Content

Rationale

Diagnostic Checklists

The goal of these checklists is to prompt physicians to consider a broad differential diagnosis for diagnostically challenging patients in primary care and to help resist the most common cause of missing a diagnosis: the physician's failure to consider it. The lists are not exhaustive, but the goal is feasible because:

  1. It is possible to cover 99% of diagnostically challenging complaints with a short list, whereas 100% coverage would require a long list.
  2. Similarly, for each complaint it is possible to cover 99% of the diseases that cause it with a short list.
  3. Checklists are not needed for complaints that rarely pose diagnostic challenges, either because the list of causes is short (e.g., constipation, rectal bleeding, breast lump, sore throat, nasal congestion), the diagnosis is obvious (e.g., minor trauma, wart), there is a single cause that accounts for the overwhelming majority of cases (e.g., hypertension, obesity), the complaint prompts a standard diagnostic approach which catches important diagnoses even when not initially considered (e.g, rectal bleeding followed by colonoscopy), or the complaint is idiosyncratic (e.g., "funny feeling" in cheek).
  4. The checklists do not include diagnoses that are exceedingly rare in North America, diagnoses that are obvious (e.g., major chest trauma as a cause of chest pain), or diagnoses in which the symptom is a late manifestation rather than a presenting complaint (e.g., abnormal uterine bleeding caused by end-stage renal disease).
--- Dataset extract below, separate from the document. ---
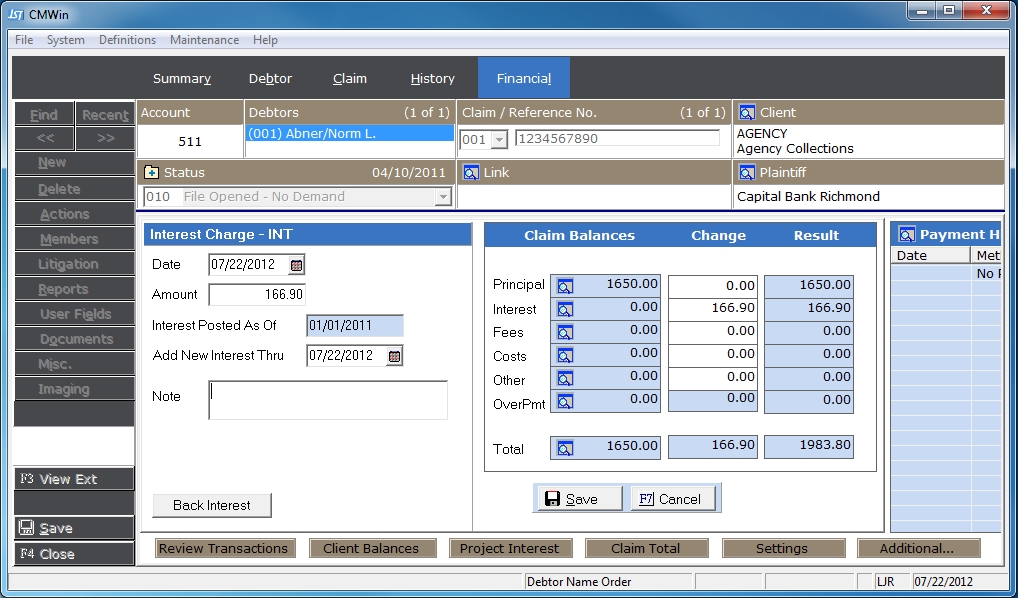
Task: Click the Plaintiff lookup magnifier icon
Action: [746, 173]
The diagnoses are listed in approximate order of decreasing prevalence (most common diseases at the top). This ordering is based on limited published data and the authors' experience1. Users can also sort diagnoses on the basis of "must not miss" and "commonly missed" entries.

Unless otherwise specified, the checklists address complaints by adults rather than children.

These checklists may have five advantages over more traditional differential diagnoses:

  1. A shorter list, practical at the point of care
  2. An indication of disease prevalence in primary care
  3. Identification of "do not miss" diagnoses, designated by an orange corner
  4. Identification of diagnoses that are, in fact, commonly missed (designated by a purple corner and partly based on Schiff et al., 20092.
  5. Lumping and splitting to meet the needs of clinicians rather than pathologists or billers (e.g., better to split "myocardial infarction" from "heart disease," but better to lump "abnormal uterine bleeding" rather than splitting into "dysfunctional uterine bleeding" vs. "structural causes" because this distinction may not be initially apparent).

The lists have been be adapted for the web.


References

  1. Cherry DK, et al. National Ambulatory Medical Care Survey: 2006 Summary. National Health Statistics Reports. Number 3. August 6, 2008.
  2. Schiff GD, et al. Diagnostic error in medicine: analysis of 583 physician-reported errors. Arch Intern Med. 2009;169:1881-7; and on Zwaan L, et al. Patient record review of the incidence, consequences, and causes of diagnostic adverse events. Arch Intern Med. 2010 Jun 28;170(12):1015-21).
  3. Ely, J. W., M. Graber, P Croskerry (2011). Checklists to reduce diagnostic errors. Academic Medicine 86(3): 7.
  4. Graber, M. L. (2009). Educational strategies to reduce diagnostic error: can you teach this stuff? Adv Health Sci Educ Theory Pract 14 Suppl 1: 63-69.
  5. Berner, E. and M. Graber (2008). Overconfidence as a cause of diagnostic error in medicine. Am J Med 121(5 Suppl): S2-23.